[DATA FOR THIS EXERCISE]
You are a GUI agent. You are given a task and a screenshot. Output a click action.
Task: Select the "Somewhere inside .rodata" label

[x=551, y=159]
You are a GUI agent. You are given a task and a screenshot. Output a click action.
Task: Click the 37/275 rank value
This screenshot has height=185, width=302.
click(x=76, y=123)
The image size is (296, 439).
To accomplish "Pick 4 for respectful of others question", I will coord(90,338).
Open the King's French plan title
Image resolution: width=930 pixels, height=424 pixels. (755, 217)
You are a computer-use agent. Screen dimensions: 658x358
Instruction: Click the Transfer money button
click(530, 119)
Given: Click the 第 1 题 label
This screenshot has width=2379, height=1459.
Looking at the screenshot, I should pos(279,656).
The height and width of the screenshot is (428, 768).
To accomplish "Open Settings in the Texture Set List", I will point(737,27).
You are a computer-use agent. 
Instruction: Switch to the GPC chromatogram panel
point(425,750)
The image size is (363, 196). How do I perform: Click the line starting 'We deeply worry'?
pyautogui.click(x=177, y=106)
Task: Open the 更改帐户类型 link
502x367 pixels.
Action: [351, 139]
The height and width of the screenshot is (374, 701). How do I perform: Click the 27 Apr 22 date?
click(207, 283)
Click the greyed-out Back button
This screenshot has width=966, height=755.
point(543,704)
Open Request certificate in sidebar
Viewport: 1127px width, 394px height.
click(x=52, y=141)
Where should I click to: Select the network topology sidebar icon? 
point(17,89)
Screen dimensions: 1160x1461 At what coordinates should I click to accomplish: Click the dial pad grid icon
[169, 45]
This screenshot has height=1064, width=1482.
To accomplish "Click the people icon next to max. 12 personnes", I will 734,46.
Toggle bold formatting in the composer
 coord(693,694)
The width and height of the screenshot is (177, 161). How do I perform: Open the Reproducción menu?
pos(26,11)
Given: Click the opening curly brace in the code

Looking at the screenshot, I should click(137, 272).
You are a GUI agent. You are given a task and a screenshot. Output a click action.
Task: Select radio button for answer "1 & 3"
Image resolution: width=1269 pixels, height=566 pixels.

[INSTRUCTIONS TO FOLLOW] Render each line of the rows above as a Markdown table with two columns, Line and Text, numbering the lines in order and omitting any blank lines.

[THE ANSWER]
| Line | Text |
|---|---|
| 1 | You are a GUI agent. You are given a task and a screenshot. Output a click action. |
| 2 | Task: Select the "Somewhere inside .rodata" label |
| 3 | [x=551, y=159] |
| 4 | You are a GUI agent. You are given a task and a screenshot. Output a click action. |
| 5 | Task: Click the 37/275 rank value |
| 6 | This screenshot has height=185, width=302. |
| 7 | click(x=76, y=123) |
| 8 | The image size is (296, 439). |
| 9 | To accomplish "Pick 4 for respectful of others question", I will coord(90,338). |
| 10 | Open the King's French plan title |
| 11 | Image resolution: width=930 pixels, height=424 pixels. (755, 217) |
| 12 | You are a computer-use agent. Screen dimensions: 658x358 |
| 13 | Instruction: Click the Transfer money button |
| 14 | click(530, 119) |
| 15 | Given: Click the 第 1 题 label |
| 16 | This screenshot has width=2379, height=1459. |
| 17 | Looking at the screenshot, I should pos(279,656). |
| 18 | The height and width of the screenshot is (428, 768). |
| 19 | To accomplish "Open Settings in the Texture Set List", I will point(737,27). |
| 20 | You are a computer-use agent.  |
| 21 | Instruction: Switch to the GPC chromatogram panel |
| 22 | point(425,750) |
| 23 | The image size is (363, 196). How do I perform: Click the line starting 'We deeply worry'? |
| 24 | pyautogui.click(x=177, y=106) |
| 25 | Task: Open the 更改帐户类型 link |
| 26 | 502x367 pixels. |
| 27 | Action: [351, 139] |
| 28 | The height and width of the screenshot is (374, 701). How do I perform: Click the 27 Apr 22 date? |
| 29 | click(207, 283) |
| 30 | Click the greyed-out Back button |
| 31 | This screenshot has width=966, height=755. |
| 32 | point(543,704) |
| 33 | Open Request certificate in sidebar |
| 34 | Viewport: 1127px width, 394px height. |
| 35 | click(x=52, y=141) |
| 36 | Where should I click to: Select the network topology sidebar icon?  |
| 37 | point(17,89) |
| 38 | Screen dimensions: 1160x1461 At what coordinates should I click to accomplish: Click the dial pad grid icon |
| 39 | [169, 45] |
| 40 | This screenshot has height=1064, width=1482. |
| 41 | To accomplish "Click the people icon next to max. 12 personnes", I will 734,46. |
| 42 | Toggle bold formatting in the composer |
| 43 |  coord(693,694) |
| 44 | The width and height of the screenshot is (177, 161). How do I perform: Open the Reproducción menu? |
| 45 | pos(26,11) |
| 46 | Given: Click the opening curly brace in the code |
| 47 | Looking at the screenshot, I should click(137, 272). |
| 48 | You are a GUI agent. You are given a task and a screenshot. Output a click action. |
| 49 | Task: Select radio button for answer "1 & 3" |
| 50 | Image resolution: width=1269 pixels, height=566 pixels. |